Problem description ->
Return, word for word, the lines of the material starting at the line that contains "Where should I click to: Click the Integrations" and ending at the last line of the material.
——
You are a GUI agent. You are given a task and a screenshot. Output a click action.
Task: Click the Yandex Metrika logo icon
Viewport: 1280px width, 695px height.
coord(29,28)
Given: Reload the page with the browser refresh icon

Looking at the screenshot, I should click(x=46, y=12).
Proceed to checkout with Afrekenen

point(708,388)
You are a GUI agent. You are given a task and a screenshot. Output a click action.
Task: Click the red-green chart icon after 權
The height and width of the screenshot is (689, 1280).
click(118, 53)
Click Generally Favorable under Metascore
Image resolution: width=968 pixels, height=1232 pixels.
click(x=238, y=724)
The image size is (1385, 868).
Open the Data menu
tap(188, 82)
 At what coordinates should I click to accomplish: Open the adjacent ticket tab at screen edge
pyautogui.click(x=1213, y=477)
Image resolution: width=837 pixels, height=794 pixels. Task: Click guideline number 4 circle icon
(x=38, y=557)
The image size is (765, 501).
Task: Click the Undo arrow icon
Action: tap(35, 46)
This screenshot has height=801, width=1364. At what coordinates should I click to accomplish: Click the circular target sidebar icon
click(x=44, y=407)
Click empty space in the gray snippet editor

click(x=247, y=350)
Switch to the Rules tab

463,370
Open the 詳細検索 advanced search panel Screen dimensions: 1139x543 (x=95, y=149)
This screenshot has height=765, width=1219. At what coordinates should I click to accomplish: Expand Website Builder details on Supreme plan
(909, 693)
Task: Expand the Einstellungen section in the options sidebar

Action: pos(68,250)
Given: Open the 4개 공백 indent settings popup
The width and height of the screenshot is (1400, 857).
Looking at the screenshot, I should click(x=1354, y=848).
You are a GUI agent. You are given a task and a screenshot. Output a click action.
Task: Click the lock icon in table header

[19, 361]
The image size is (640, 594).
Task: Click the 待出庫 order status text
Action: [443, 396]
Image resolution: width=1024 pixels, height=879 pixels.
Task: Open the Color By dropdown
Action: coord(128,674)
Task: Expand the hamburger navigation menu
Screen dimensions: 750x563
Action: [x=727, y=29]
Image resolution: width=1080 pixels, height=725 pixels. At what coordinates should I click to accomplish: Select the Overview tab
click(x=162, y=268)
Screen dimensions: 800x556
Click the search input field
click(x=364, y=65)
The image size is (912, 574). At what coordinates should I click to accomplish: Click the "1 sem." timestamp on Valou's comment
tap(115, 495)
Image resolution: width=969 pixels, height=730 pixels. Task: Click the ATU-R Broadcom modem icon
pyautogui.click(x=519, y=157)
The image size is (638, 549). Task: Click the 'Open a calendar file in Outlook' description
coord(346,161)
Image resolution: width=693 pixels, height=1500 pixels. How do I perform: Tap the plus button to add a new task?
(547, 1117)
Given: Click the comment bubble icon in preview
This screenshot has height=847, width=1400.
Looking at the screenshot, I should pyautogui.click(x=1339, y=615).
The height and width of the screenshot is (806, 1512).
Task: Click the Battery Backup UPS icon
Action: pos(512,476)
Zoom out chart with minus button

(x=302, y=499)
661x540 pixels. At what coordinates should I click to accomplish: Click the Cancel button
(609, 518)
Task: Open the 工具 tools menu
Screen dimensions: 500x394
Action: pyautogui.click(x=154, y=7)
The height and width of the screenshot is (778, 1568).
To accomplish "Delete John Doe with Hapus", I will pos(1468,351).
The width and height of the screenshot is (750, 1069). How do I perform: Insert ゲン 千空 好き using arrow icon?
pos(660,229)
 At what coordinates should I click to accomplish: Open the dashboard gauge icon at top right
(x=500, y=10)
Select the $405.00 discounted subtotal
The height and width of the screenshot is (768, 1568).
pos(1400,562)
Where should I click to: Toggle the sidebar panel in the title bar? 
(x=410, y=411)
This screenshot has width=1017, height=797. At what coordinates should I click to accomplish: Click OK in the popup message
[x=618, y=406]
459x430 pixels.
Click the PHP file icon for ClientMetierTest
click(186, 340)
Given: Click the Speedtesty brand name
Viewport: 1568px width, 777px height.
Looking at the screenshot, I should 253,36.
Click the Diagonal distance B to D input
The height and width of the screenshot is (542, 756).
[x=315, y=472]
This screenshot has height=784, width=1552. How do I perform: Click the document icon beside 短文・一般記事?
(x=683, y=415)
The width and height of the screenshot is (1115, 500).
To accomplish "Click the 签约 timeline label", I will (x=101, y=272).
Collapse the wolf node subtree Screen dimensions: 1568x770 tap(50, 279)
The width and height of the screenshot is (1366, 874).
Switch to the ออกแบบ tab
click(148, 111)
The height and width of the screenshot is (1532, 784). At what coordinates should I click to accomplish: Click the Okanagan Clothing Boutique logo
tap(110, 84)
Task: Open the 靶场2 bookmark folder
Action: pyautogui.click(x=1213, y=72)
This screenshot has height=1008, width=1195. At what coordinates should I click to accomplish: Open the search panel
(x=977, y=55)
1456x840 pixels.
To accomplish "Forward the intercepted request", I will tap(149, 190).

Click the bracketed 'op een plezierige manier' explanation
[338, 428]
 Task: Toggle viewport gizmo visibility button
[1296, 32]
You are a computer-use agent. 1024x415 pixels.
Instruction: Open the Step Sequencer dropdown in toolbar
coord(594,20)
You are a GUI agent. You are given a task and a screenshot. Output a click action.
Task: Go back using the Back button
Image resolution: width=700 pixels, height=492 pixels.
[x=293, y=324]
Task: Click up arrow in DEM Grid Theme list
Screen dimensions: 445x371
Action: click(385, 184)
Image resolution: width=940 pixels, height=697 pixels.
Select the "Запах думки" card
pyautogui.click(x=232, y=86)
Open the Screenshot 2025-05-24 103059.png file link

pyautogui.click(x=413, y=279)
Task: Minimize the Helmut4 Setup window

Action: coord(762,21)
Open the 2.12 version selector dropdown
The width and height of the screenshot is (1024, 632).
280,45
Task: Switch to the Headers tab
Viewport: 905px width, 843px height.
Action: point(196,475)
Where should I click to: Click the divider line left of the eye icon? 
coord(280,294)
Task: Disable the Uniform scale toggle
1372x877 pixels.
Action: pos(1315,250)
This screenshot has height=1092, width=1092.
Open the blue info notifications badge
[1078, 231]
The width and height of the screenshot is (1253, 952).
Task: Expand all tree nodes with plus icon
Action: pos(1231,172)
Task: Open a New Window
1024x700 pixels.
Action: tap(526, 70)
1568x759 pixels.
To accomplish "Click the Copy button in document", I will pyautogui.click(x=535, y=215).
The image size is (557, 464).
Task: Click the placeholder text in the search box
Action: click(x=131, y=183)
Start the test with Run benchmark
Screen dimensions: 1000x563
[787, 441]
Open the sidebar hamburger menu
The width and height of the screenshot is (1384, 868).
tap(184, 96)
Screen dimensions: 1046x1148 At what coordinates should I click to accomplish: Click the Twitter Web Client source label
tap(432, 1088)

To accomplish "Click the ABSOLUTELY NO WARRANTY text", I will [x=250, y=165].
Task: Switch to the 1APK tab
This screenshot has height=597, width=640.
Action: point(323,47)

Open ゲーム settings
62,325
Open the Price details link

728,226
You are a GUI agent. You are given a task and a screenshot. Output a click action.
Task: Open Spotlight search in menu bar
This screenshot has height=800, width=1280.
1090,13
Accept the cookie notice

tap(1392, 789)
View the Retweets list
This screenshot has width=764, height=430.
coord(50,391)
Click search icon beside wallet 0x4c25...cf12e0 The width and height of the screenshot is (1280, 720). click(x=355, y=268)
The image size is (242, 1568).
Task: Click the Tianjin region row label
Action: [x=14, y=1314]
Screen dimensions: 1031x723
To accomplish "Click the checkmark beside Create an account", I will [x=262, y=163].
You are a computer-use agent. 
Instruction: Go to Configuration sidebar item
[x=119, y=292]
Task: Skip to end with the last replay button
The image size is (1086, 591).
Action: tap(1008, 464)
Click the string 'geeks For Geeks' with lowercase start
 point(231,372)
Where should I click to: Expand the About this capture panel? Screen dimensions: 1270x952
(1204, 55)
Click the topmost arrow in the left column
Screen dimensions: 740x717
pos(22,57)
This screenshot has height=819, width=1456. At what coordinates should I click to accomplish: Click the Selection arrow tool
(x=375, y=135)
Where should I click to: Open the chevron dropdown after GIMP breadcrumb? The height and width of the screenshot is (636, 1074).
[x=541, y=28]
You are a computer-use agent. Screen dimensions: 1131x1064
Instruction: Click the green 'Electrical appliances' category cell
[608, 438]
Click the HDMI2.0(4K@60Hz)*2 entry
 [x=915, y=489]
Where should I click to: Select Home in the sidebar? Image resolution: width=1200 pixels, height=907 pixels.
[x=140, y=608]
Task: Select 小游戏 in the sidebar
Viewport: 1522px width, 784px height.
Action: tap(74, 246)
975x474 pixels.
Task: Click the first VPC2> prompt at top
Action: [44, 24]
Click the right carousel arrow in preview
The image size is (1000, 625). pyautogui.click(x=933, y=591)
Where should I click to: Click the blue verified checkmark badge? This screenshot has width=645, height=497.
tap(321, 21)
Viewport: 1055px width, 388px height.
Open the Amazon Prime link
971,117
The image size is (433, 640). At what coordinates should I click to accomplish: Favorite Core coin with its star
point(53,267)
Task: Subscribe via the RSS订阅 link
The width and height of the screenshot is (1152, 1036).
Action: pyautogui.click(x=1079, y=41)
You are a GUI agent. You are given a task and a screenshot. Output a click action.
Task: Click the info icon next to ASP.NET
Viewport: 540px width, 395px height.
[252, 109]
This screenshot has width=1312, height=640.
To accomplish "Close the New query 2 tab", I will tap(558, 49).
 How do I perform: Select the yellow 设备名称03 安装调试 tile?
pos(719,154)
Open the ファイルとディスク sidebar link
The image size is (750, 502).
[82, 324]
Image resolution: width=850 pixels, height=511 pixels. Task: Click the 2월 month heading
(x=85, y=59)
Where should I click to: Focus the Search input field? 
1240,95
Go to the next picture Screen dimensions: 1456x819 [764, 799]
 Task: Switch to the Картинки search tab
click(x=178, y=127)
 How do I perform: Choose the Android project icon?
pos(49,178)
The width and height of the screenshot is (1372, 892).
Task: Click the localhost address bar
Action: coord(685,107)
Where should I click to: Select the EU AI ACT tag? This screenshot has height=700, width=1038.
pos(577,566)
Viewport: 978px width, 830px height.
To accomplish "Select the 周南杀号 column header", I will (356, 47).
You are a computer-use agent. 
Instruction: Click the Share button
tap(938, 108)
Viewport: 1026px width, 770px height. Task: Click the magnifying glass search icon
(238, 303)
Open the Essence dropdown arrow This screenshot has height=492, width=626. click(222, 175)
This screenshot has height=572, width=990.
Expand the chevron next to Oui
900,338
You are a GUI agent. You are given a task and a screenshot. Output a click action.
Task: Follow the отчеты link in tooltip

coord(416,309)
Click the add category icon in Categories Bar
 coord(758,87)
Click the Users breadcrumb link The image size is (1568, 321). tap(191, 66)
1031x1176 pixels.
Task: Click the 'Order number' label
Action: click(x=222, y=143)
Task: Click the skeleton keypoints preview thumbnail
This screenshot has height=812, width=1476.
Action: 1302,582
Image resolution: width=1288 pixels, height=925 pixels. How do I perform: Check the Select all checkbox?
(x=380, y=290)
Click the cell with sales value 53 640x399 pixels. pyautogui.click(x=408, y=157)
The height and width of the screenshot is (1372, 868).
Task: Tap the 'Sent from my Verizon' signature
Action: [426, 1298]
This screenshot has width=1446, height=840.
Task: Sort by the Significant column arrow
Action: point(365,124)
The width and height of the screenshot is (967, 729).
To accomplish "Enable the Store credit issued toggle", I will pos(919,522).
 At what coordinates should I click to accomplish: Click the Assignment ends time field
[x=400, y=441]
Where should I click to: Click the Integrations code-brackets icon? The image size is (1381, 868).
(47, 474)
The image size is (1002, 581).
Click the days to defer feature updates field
——
Solution to this problem ->
Where should I click to: Click the Integrations code-brackets icon? The image size is (1381, 868).
(47, 474)
The image size is (1002, 581).
Click the days to defer feature updates field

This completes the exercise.